■ **Stated goal**:
Can you retype the data below line for line, with every character unchanged?

■ **Dataset records**:

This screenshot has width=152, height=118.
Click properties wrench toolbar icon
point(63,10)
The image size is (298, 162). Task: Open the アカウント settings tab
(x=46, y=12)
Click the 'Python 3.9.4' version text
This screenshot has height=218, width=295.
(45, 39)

■ **Solution below**:
This screenshot has width=152, height=118.
Click properties wrench toolbar icon
point(63,10)
The image size is (298, 162). Task: Open the アカウント settings tab
(x=46, y=12)
Click the 'Python 3.9.4' version text
This screenshot has height=218, width=295.
(45, 39)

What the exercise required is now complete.